Haitian Venezuelan Haitiano Venezolano Haïtiene-Vénézuélien Ayisyen Venezwelyen

Total population
- 10,000 to 30,000 (2011)

Regions with significant populations
- Caracas

Languages
- Spanish, Haitian Creole, French

Religion
- Roman Catholicism, Evangelicalism, Haitian Vodou

Related ethnic groups
- Haitians, Haitian Americans, Haitian Brazilians, Haitian Canadians, Haitian Cubans, Haitian Bahamians

= Haitians in Venezuela =

People of Haitian heritage and diaspora living in Chile

Haitians in Venezuela (Haitiano venezolano, Haïtiene-vénézuélien, Ayisyen venezwelyen) consist of migrants from Haiti and their descendants living in Venezuela.

== History ==
Although Haitians have been part of Venezuela's history before it became an independent republic, they emerged as a significant migrant group starting in the 1960s. The primary reasons for Haitian migration are the country's disadvantaged socioeconomic conditions and low quality of life. Another pivotal factor is the 2010 Haiti earthquake, which left more than 316,000 people dead, 350,000 injured, and 1.5 million homeless.

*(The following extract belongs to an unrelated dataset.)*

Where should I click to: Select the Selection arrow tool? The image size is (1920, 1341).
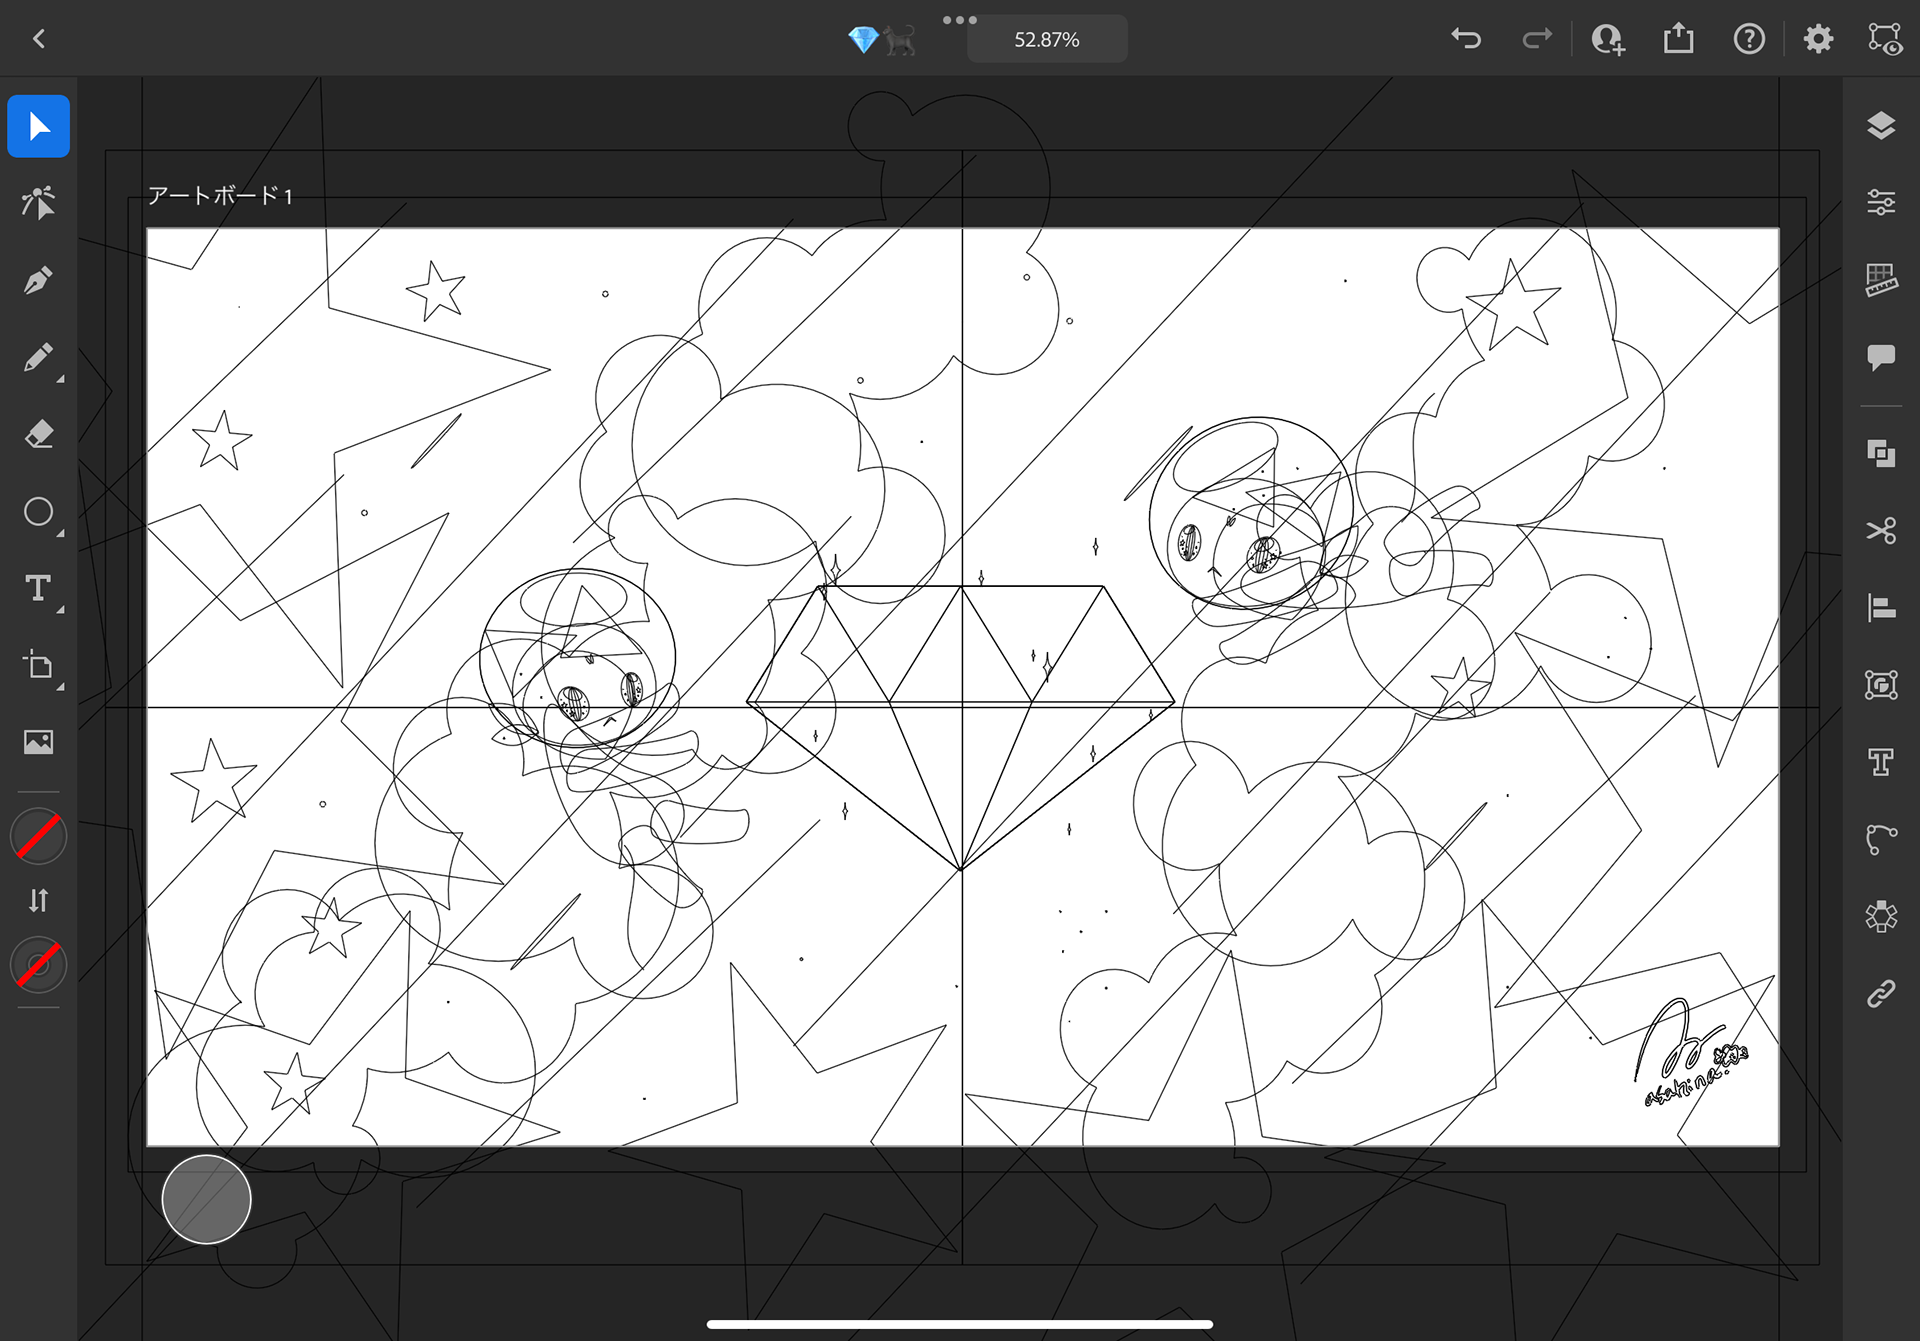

According to the Jesuit Refugee Service, a significant number of Haitians are in Venezuela without any form of legal documentation. Around 40% of these immigrants were in a state of legal limbo in 2010. This situation persists despite a decree issued that same year — following the devastating earthquake — by then President Hugo Chávez, which granted Haitians broad access to legal status. That legal measure aimed to enable all Haitians to obtain visas, thereby allowing them to access the various social benefits guaranteed to workers in the country.

== Demographics ==
The majority are located in Caracas, generally in working-class areas or neighborhoods. These groups are found in areas such as Carapita (Antímano parish) and Catia (Sucre parish), working as ice cream vendors, cooks, and street hawkers. Those with some technical training settled in Valencia and Maracay in search of industrial employment. The exact number of Haitians in Venezuela is unknown; estimates range from approximately 20,000 according to the Haitian embassy in Venezuela, to 10,000 according to SAIME, and 30,000 according to non-governmental organizations and aid associations.

== Relations ==

Venezuela has a Haitian embassy in Altamira, Caracas.